Contexte a publié, le 14 novembre dernier, un rapport de trois inspections daté de juin, qui pointe les échecs de la préservation de la qualité de l’eau. La mission des inspections (inspections générales des ministères de la Santé, Igas, de l’Agriculture, CGAAER, et de la Transition écologique, IGEDD), avait été commanditée par le gouvernement Borne en novembre 2023, en pleine crise agricole.

Château d’eau de Cocherel - Atlas des Régions Naturelles (ARN), 2019 (archive-arn.fr)

DU GAZ DANS L’EAU La mission préconise une contribution du secteur agricole au financement des investissements pour dépolluer les captages d’eau et leurs aires d’alimentation. Cela passerait en premier lieu par l’augmentation de la redevance pour pollution diffuse (RPD), prélevée sur les ventes de produits phytos au bénéfice des agences de l’eau. Cette mesure reprend ce que prévoyait le plan eau, présenté par Emmanuel Macron en mars 2023. 

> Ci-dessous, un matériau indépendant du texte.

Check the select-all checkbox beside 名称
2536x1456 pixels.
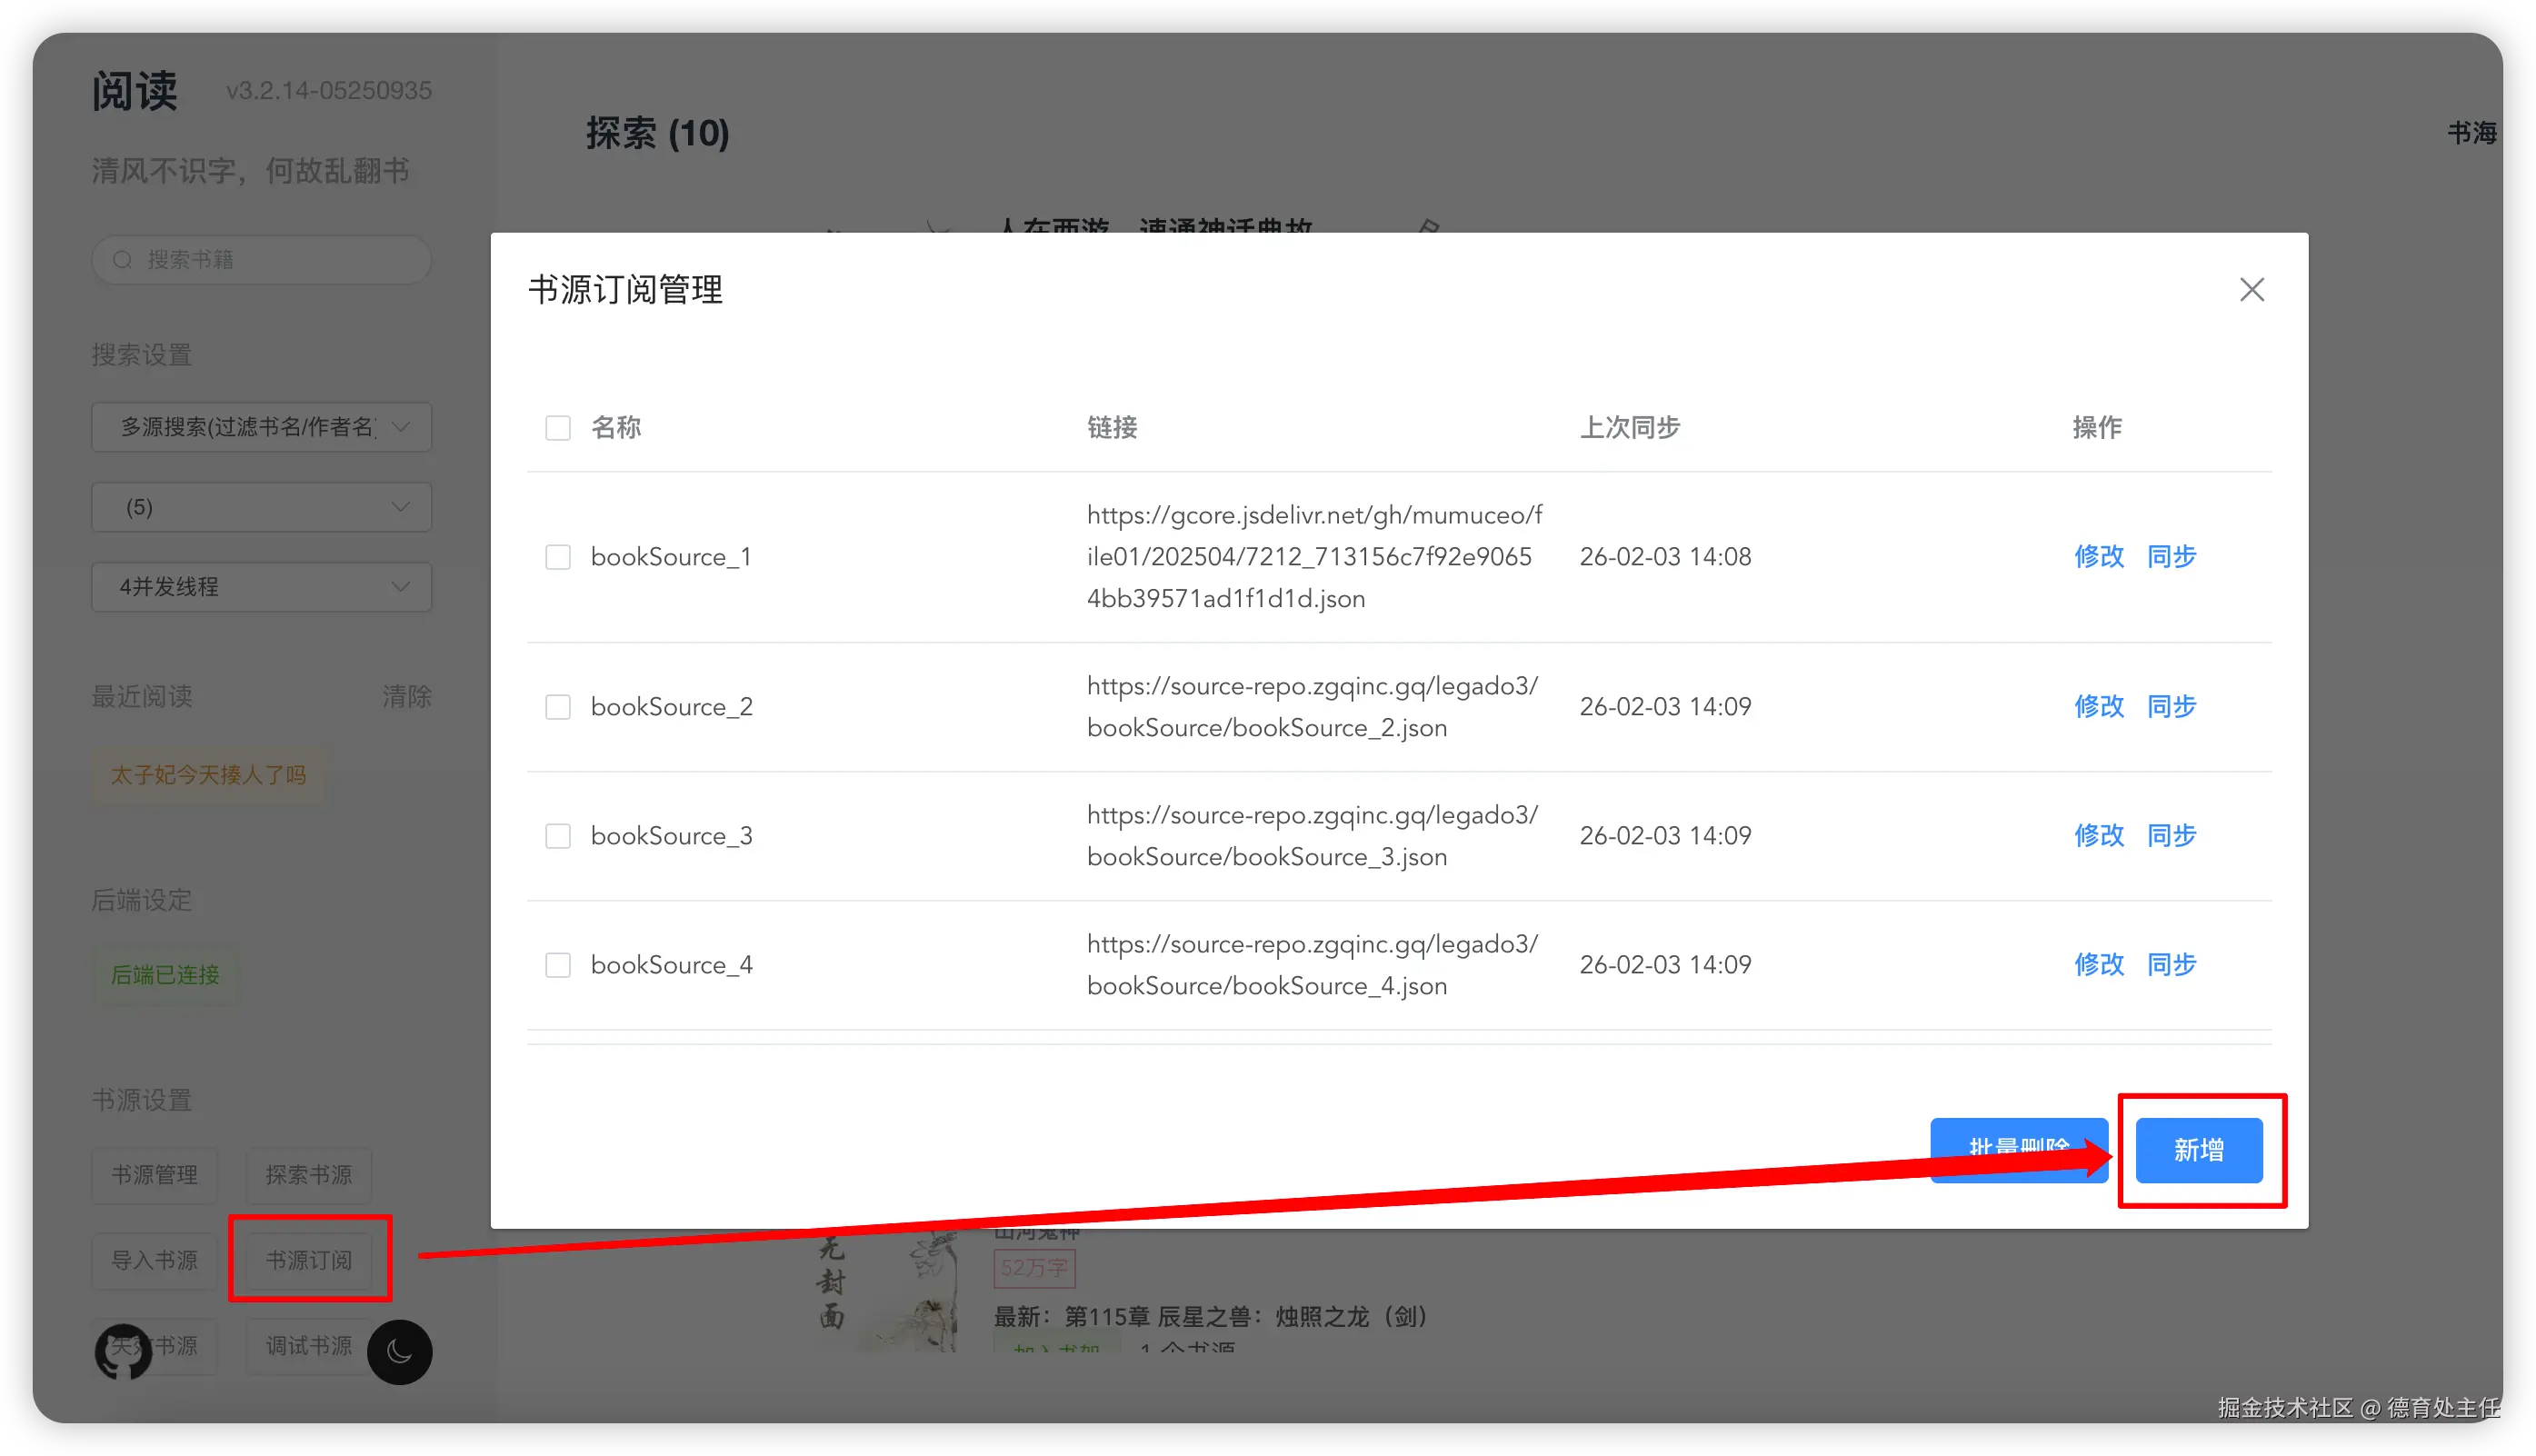pos(558,428)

Le renoncement à cette hausse avait été acté dans le budget 2024, sous la pression des organisations agricoles. Aujourd’hui, ce choix crée de la tension dans les bassins avec les usagers non agricoles selon les inspecteurs, qui estiment nécessaire de revenir aux ambitions initiales dans le budget 2025. 

Pour le moment, le choix du gouvernement Barnier va à l’opposé, avec un projet de loi de finances qui non seulement n’inclut pas ce nouveau prélèvement, mais ponctionne 130 millions d’euros sur les agences de l’eau, dans le cadre de l’effort budgétaire imposé à toutes les administrations publiques.

Le rapport évoque les techniques agricoles permettant de diminuer ou se passer de produits phytosanitaires. Pour améliorer en amont la qualité de l’eau potable, il est indispensable de généraliser les pratiques agricoles à bas niveau d’intrants dans les aires d’alimentation, en privilégiant en particulier la stratégie de la « bonne culture au bon endroit » (luzerne, prairies permanentes, miscanthus…) plutôt que celle de la « bonne dose au bon moment ». 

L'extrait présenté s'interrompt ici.